The Curiosity is a fascinating 'what if' extrapolation around what the world could expect if cryogenically preserved people (via natural or man-made means) could be reanimated. The publicity blurb likens it to Audrey Niffenegger's The Time Traveler's Wife and the works of Michael Crichton. My personal advice would be to ignore both comparisons as Stephen ploughs his own furrow. Yes, there is real science at its base as in a Michael Crichton, but it's not as detailed as Mr C's explanations would have been (good news for those who prefer story to slightly deeper academic thought).
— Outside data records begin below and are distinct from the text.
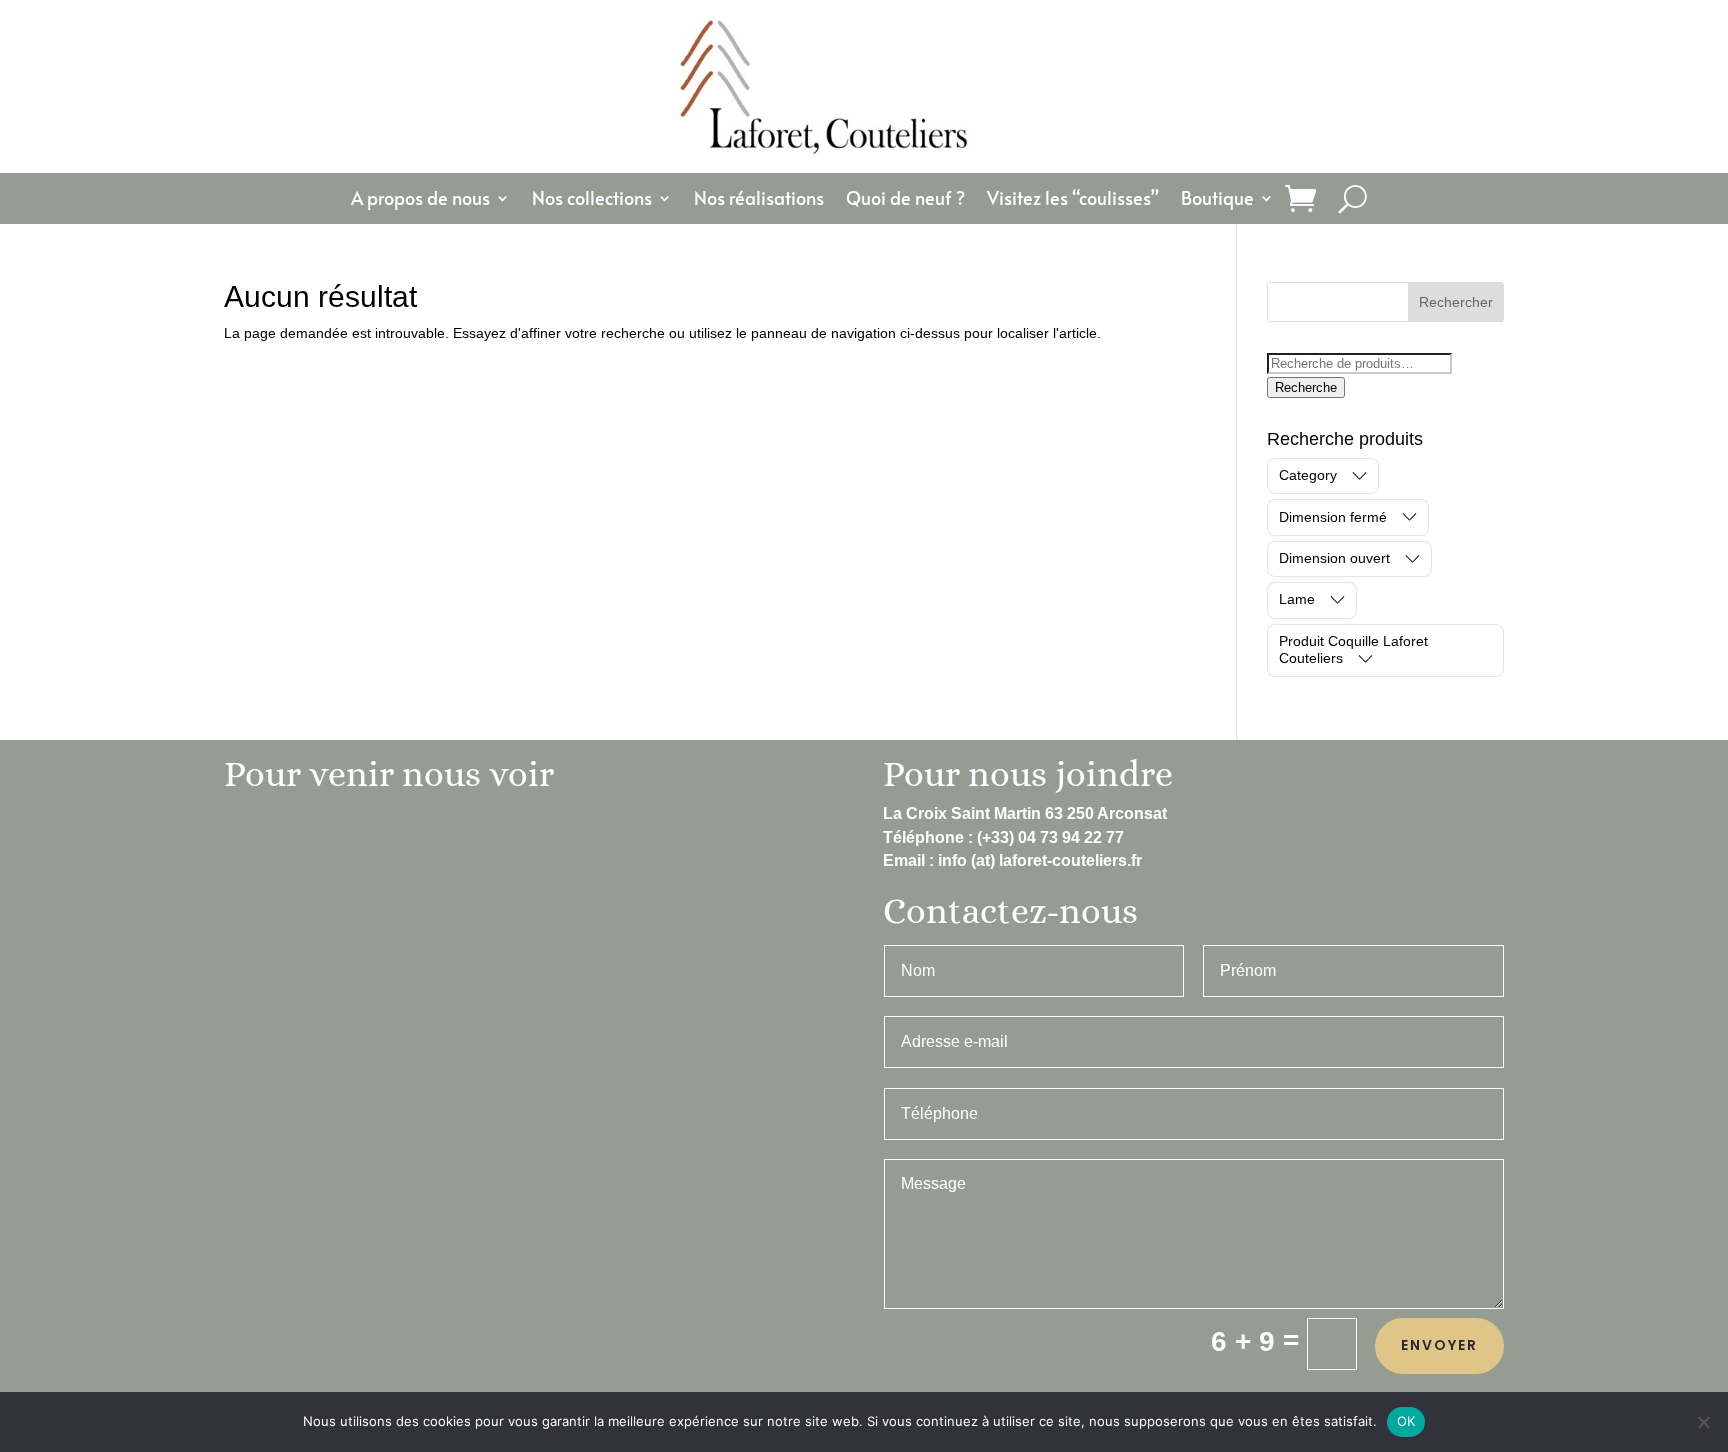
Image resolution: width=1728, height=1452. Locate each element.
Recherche (1306, 387)
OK (1406, 1421)
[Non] (1703, 1422)
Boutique (1217, 200)
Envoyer (1439, 1345)
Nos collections (592, 200)
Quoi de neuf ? (905, 200)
Again, yes, there is a romantic element but it wafts around as a beautiful chaste tenderness and a reasoned motive. Also, once Jeremiah has reached the 21st century neither he nor anyone else is travelling through history (a big difference from Henry 'the Time Traveler').
You could say that if the novel was at Glastonbury, love and science would be on the smaller festival stages. The main headliner stage (as the thrust of the story) features Jeremiah's return to the living, how it's taken by the man himself and the reaction of world at large.
Jeremiah is intelligent and Abraham-Lincolnesque. We feel sorry for him when the full realisation of his predicament hits him and he struggles to come to terms with modernity from a nightclub visit right through to watching YouTube and the Apollo moon landings.
Kate isn't exactly unaffected by it either. She's torn between the scientific discovery of which she's a part and the fact that it centres on a human with rights beyond those of a lab rat. Kate and Jeremiah also generate a lot of the excitement (no, not like that!) but I'll leave that for you to discover.
Erastus Carthage, the driving force and dictatorial brain behind the enterprise, has reasons for his Frankenstein-like quest: fame, self-aggrandisement, financial gain without a jot of compassion for humanity. In fact, in common with ruthless journalist Daniel Dixon, Erastus seems not to have any redeeming features at all. He not only takes in his stride the storm revolving around Jeremiah, he also fuels it.
Don't let the thought of pantomime baddies put you off though. I put them to one side easily and loved the rest of the book. Kate, Jeremiah and the world on their doorsteps were more than enough to capture my interest. I plumped for them through bitten nails right to the inevitable end. (Not a comment on predictability; it was inevitable because that's where the story started.) As for the film, I can imagine that being hugely popular as easily as I can imagine Erastus having an English accent.
If you enjoy a romance that shifts between time zones and you've read or aren't that enamoured with The Time Traveler's Wife, we recommend Time's Echo by Pamela Hartshorne. If you're more into scientific thrillers, try Flight Behaviour by Barbara Kingsolver.